Despite this change, Genmab will still be required to pay BioNTech certain milestones and a tiered single-digit royalty on net sales.
Genmab is planning to initiate a Phase III study for acasunlimab in the second half of this year.
BioNTech’s decision to step back from the programme is claimed to be attributed to its portfolio strategy, although the clinical profile of acasunlimab remains promising.
The two companies will maintain their long-standing partnership in antibody science and will continue with other joint development programmes as per their expanded agreements from 2022.
Acasunlimab, also known as GEN1046, is a novel investigational PD-L1x4-1BB bispecific antibody.
It combines Genmab’s DuoBody technology platform with BioNTech’s immunomodulatory antibodies to potentially activate an antitumor response.
The drug’s mechanism focuses on conditional activation of 4-1BB on T cells and natural killer (NK) cells, which depends on the simultaneous binding of the PD-L1 arm.
BioNTech’s withdrawal from the acasunlimab programme is not expected to affect Genmab’s financial guidance for this year.
Genmab CEO Jan van de Winkel said: “Genmab’s partnership with BioNTech is a highly successful one.
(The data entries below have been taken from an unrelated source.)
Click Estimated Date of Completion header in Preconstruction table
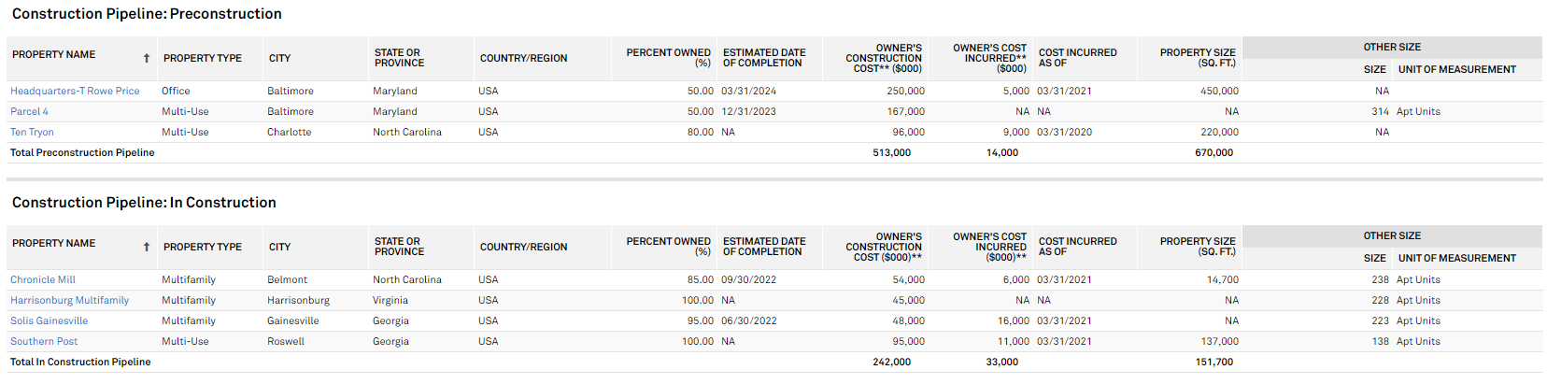The height and width of the screenshot is (384, 1547). [764, 58]
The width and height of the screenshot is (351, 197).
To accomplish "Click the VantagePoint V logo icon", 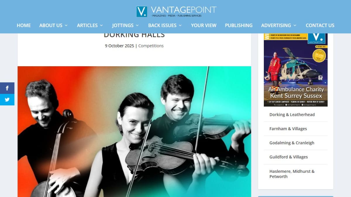I will [142, 11].
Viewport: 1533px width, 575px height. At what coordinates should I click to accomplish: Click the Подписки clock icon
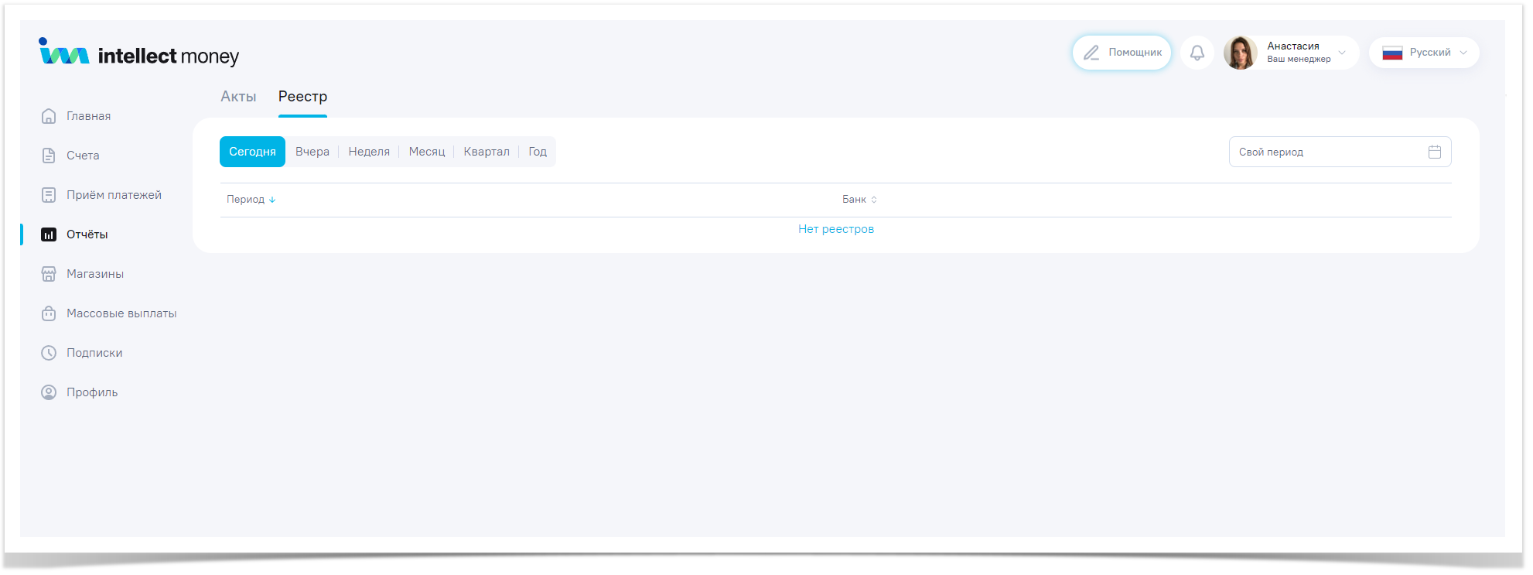pos(49,353)
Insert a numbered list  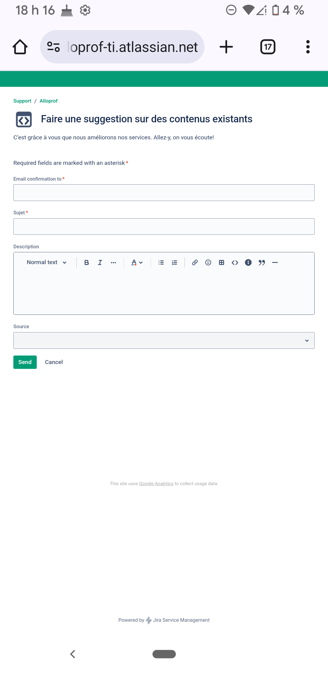coord(174,263)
Together, we have demonstrated acasunlimab’s potential to impact patients with metastatic non-small cell lung cancer, as evidenced by the promising initial results presented at the 2024 American Society of Clinical Oncology Meeting.
“Genmab is exceptionally well-positioned to maximize the potential of acasunlimab, and we are confident about the prospect of taking acasunlimab into late-stage development as our second wholly owned Genmab asset in addition to Rina-S. We look forward to our continued partnership with BioNTech on other pipeline programmes.”